• **Tindakan yang Diperlukan 1**: Tulis ulang bagian teks tentang rokok mulai dengan "Analisadaily.com, Jakarta - Peneliti" dan berlanjut sampai "Antara, Senin (25/1).". Ganti "kemiskinan" dengan "kesenjangan ekonomi".
• **Tindakan yang Diperlukan 2**: Sebutkan semua akibat dari harga rokok yang masih terjangkau menurut kutipan dalam teks tentang rokok.

• **Teks Dokumen**:
----------------
Imbauan tanpa rokok (ANTARA FOTO/Eric Ireng)
Analisadaily.com, Jakarta - Peneliti Pusat Kajian Jaminan Sosial (PKJS) Universitas Indonesia, Renny Nurhasanah mengatakan, konsumsi rokok yang tidak terkendali dapat berdampak terhadap kemiskinan hingga kekerdilan pada anak.
"Akibat dari harga rokok yang masih terjangkau adalah peningkatan perokok anak, anak 'stunting' (kekerdilan), kemiskinan, hingga mengganggu program bantuan sosial pemerintah," kata Renny dalam diskusi yang diadakan Aliansi Jurnalis Independen (AJI) Jakarta secara virtual dilansir dari
Antara, Senin (25/1).
Berdasarkan Riset Kesehatan Dasar 2018, prevalensi perokok anak mencapai 9.1 persen, jauh dari sasaran Rencana Pembangunan Jangka Menengah Nasional (RPJMN) 2019 yang dapat diturunkan menjadi 5.4 persen.
----------------
• **Data Sumber**:
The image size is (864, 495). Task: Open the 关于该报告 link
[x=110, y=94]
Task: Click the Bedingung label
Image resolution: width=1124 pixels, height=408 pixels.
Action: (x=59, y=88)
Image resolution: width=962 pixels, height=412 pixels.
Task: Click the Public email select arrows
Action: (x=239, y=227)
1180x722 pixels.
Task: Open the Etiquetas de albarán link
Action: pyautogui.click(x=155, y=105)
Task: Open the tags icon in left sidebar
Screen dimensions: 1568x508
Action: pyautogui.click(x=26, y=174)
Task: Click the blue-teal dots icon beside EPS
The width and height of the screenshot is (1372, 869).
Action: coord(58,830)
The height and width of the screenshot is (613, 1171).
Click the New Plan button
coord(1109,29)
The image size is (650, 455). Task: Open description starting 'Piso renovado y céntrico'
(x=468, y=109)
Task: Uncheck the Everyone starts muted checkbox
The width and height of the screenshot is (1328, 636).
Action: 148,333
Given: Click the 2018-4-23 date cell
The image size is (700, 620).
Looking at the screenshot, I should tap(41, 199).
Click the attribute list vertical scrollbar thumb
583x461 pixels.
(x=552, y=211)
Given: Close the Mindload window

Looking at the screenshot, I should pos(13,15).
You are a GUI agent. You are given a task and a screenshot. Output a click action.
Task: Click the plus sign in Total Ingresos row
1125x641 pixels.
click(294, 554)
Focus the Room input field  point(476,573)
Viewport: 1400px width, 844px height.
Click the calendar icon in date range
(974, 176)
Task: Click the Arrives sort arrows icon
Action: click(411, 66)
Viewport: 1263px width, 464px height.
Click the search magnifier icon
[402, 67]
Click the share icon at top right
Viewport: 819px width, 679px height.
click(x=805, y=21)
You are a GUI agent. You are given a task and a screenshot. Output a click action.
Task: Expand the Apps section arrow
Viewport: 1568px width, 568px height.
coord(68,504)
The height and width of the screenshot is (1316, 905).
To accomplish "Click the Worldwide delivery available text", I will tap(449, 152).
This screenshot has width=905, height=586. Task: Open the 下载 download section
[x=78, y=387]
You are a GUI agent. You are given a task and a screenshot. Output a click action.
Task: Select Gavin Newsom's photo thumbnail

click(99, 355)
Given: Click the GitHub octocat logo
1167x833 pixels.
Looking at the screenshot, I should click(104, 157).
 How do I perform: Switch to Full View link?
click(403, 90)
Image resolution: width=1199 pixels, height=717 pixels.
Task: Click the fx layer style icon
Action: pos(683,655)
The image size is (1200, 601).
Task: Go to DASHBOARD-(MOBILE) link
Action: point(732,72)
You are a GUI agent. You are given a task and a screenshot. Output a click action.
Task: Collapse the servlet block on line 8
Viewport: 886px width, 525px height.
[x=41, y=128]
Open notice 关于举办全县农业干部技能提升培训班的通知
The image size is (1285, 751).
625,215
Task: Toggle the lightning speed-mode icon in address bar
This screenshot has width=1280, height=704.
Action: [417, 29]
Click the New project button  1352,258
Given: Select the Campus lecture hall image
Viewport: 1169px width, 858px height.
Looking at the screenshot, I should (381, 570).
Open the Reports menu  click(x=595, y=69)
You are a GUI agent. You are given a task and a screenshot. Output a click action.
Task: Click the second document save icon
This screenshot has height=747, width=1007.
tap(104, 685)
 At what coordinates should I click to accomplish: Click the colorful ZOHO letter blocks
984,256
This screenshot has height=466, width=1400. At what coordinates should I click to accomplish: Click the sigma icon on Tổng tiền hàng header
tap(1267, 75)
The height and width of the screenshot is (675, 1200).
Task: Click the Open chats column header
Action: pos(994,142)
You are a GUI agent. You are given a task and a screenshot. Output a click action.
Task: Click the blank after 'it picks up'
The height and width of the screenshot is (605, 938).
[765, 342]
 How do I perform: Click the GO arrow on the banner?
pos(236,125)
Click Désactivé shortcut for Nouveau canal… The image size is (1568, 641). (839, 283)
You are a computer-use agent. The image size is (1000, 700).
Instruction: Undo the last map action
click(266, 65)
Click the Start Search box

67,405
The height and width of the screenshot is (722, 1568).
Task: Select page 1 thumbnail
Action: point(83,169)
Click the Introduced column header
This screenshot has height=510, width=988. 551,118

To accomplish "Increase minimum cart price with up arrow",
----------------
• **Jawaban 1**:
Analisadaily.com, Jakarta - Peneliti Pusat Kajian Jaminan Sosial (PKJS) Universitas Indonesia, Renny Nurhasanah mengatakan, konsumsi rokok yang tidak terkendali dapat berdampak terhadap kesenjangan ekonomi hingga kekerdilan pada anak.
"Akibat dari harga rokok yang masih terjangkau adalah peningkatan perokok anak, anak 'stunting' (kekerdilan), kesenjangan ekonomi, hingga mengganggu program bantuan sosial pemerintah," kata Renny dalam diskusi yang diadakan Aliansi Jurnalis Independen (AJI) Jakarta secara virtual dilansir dari
Antara, Senin (25/1).

• **Jawaban 2**:
- Peningkatan perokok anak
- Anak "stunting" (kekerdilan)
- Kemiskinan
- Terganggunya program bantuan sosial pemerintah